Os contribuintes e o acesso à informação

Paulo R. Sehn e Ana Carolina Utimati

31/08/2015

Na atual conjuntura da chamada "sociedade do conhecimento", a disponibilidade de dados se mostra tão essencial quanto o acesso aos meios tecnológicos para o exercício de direitos. E são vários os dispositivos constitucionais que garantem aos cidadãos o acesso a informações detidas pelos entes governamentais que sejam de seu interesse.

A constituição já preconiza que todo cidadão tem direito de receber dos órgãos públicos informações de interesse particular, coletivo ou geral (com exceção do que for imprescindível para segurança do Estado). Também regula o habeas data para assegurar o conhecimento e a correção de informações relativas aos cidadãos e impõe a elaboração de lei que assegure o acesso dos usuários a registros administrativos e a informações sobre atos de governo, o que foi materializado por via da Lei de Acesso à Informação (nº 12.527/2011).

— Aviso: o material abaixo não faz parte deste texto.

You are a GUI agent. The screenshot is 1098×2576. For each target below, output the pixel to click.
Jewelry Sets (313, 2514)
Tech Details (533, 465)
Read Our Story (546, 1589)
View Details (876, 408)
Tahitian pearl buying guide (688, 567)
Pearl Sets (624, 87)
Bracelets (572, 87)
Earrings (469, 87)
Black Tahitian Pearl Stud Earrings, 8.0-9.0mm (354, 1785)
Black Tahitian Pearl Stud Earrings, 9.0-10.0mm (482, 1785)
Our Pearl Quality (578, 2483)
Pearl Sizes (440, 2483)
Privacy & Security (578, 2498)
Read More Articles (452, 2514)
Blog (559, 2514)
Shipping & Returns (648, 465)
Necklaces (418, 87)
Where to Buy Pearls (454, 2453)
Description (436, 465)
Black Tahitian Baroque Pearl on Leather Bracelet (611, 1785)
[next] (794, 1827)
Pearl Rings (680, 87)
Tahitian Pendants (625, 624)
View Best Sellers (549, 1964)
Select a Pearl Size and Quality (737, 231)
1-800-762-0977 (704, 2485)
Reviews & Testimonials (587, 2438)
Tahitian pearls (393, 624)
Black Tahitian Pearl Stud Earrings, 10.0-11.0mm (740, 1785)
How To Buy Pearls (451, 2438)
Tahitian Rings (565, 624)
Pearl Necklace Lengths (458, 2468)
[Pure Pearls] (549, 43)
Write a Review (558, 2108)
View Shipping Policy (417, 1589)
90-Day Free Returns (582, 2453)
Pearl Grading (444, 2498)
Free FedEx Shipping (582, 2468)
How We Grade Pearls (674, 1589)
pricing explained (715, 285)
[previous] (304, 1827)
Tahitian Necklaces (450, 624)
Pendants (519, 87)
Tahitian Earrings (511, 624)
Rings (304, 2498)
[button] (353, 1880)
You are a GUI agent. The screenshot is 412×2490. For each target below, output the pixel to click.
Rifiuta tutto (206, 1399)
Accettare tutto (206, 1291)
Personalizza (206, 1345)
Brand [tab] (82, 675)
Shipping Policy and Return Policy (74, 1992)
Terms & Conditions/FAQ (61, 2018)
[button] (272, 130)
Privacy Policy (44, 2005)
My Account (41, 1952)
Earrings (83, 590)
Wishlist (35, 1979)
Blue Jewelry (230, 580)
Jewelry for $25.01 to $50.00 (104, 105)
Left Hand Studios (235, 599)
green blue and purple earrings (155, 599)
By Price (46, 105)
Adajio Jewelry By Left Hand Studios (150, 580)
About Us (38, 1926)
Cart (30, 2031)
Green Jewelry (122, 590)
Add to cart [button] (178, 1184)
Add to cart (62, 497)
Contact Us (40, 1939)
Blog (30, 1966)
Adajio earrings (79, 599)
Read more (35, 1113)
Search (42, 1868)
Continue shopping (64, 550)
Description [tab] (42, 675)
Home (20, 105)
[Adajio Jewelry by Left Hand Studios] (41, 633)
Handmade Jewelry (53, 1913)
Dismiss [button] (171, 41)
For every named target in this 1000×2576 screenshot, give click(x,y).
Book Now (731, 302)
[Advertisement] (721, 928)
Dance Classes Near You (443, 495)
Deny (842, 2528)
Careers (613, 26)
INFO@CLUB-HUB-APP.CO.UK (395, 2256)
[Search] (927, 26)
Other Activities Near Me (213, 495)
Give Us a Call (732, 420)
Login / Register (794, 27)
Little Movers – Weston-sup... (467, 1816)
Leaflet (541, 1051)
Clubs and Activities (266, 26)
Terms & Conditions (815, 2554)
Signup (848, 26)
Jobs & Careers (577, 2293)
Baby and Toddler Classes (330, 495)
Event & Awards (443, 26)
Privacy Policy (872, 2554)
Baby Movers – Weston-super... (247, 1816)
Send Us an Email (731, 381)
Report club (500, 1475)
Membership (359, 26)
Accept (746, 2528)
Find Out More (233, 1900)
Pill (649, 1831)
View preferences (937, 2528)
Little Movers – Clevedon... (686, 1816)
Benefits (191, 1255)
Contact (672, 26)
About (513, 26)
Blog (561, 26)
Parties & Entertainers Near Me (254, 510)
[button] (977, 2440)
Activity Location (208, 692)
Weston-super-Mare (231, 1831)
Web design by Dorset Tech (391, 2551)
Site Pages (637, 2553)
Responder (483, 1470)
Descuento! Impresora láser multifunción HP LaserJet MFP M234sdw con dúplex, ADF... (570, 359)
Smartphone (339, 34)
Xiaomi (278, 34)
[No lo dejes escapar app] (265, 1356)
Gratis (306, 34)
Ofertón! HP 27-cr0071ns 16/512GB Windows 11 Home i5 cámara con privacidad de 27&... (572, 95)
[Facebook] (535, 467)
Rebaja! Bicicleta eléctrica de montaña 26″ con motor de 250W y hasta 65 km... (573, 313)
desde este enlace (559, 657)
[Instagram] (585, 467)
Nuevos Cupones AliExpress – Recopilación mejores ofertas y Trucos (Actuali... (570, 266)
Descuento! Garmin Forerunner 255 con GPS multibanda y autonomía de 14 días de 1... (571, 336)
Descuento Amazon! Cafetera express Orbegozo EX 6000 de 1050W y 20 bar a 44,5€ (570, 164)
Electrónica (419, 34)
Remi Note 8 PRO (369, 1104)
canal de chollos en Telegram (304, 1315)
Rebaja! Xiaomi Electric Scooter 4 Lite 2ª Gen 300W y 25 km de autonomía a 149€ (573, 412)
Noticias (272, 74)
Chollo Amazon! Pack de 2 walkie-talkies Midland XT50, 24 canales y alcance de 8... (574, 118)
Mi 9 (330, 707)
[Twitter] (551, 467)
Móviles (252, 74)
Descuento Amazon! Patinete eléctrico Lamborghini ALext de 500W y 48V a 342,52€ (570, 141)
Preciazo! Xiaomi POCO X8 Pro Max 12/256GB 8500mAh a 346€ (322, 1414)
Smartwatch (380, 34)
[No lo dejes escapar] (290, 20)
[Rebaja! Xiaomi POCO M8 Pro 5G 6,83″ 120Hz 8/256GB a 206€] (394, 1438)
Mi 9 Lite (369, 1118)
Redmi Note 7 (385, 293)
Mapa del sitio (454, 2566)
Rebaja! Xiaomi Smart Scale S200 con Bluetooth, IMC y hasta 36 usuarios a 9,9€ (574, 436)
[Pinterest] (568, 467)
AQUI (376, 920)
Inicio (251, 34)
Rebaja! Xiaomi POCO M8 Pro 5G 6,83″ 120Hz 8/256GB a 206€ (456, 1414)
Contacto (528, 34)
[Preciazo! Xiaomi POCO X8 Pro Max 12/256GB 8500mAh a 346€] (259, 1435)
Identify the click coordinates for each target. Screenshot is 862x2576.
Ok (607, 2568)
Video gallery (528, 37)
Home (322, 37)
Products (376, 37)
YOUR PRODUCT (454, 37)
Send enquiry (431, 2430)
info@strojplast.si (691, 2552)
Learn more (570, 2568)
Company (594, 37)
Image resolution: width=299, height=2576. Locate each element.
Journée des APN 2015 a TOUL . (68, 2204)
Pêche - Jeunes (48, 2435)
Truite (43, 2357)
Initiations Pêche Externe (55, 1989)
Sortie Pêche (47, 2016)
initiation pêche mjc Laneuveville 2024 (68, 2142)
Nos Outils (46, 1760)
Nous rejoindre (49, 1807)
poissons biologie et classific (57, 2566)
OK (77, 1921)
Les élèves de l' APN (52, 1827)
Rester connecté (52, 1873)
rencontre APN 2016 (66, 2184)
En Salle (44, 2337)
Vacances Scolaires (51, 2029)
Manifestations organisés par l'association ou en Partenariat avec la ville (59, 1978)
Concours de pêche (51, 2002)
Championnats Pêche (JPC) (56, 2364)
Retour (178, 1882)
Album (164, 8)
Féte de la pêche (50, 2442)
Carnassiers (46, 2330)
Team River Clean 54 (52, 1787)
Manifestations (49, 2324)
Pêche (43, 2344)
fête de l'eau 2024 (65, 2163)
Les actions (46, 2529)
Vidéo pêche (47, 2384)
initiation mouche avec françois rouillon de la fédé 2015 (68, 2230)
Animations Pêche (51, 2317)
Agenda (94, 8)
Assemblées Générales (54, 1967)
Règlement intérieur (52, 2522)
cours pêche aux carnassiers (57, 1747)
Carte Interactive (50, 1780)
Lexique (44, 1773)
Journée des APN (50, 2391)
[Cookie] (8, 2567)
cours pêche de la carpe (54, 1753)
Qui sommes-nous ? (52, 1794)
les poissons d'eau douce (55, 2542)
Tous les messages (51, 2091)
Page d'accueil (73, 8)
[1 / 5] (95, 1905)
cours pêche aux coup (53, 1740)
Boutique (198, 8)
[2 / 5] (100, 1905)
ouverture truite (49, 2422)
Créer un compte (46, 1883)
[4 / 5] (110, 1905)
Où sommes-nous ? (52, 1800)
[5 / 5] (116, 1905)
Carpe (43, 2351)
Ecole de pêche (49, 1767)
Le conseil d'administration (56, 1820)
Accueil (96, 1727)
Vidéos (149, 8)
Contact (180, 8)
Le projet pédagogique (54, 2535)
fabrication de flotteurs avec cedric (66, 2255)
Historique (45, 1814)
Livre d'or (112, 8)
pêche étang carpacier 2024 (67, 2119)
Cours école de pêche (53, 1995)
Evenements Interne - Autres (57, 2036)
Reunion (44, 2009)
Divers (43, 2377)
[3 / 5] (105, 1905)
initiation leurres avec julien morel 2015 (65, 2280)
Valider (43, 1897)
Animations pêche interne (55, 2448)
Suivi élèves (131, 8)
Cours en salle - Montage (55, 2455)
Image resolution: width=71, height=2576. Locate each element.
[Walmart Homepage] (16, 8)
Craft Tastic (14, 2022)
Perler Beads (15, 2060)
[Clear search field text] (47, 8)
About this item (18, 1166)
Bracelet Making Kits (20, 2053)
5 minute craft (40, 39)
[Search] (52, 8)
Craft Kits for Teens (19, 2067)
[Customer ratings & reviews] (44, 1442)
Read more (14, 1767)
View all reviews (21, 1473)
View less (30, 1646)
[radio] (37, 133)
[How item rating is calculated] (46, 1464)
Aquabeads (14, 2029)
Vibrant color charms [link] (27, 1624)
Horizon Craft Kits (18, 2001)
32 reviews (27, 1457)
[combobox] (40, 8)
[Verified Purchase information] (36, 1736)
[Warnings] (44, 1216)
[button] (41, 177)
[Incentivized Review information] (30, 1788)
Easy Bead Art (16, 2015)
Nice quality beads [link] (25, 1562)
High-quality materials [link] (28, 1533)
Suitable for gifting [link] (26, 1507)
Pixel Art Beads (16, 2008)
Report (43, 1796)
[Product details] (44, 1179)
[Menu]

Recentemente, ao julgar recurso admitido pelo sistema de repercussão geral (em que, por sua natureza, a matéria ultrapassa os interesses das partes no processo), o Supremo Tribunal Federal (STF) proferiu decisão unânime em que ficou definido que "o habeas data é a garantia constitucional adequada para a obtenção, pelo próprio contribuinte, dos dados concernentes ao pagamento de tributos constantes de sistemas informatizados de apoio à arrecadação dos órgãos da administração fazendária dos entes estatais", o que também se aplica a "todos os órgãos públicos integrantes da administração direta dos Poderes Executivo, Legislativo, incluindo as Cortes de Contas, o Poder Judiciário e o Ministério Público" (Recurso Extraordinário nº 673.707).

Espera-se que a decisão do Supremo aumente a transparência entre os contribuintes e os administradores públicos

Essa decisão deve pautar a conduta do Fisco federal, estadual e municipal, pois deixou claro que a diretriz fundamental é a observância da publicidade como preceito geral e do sigilo como exceção.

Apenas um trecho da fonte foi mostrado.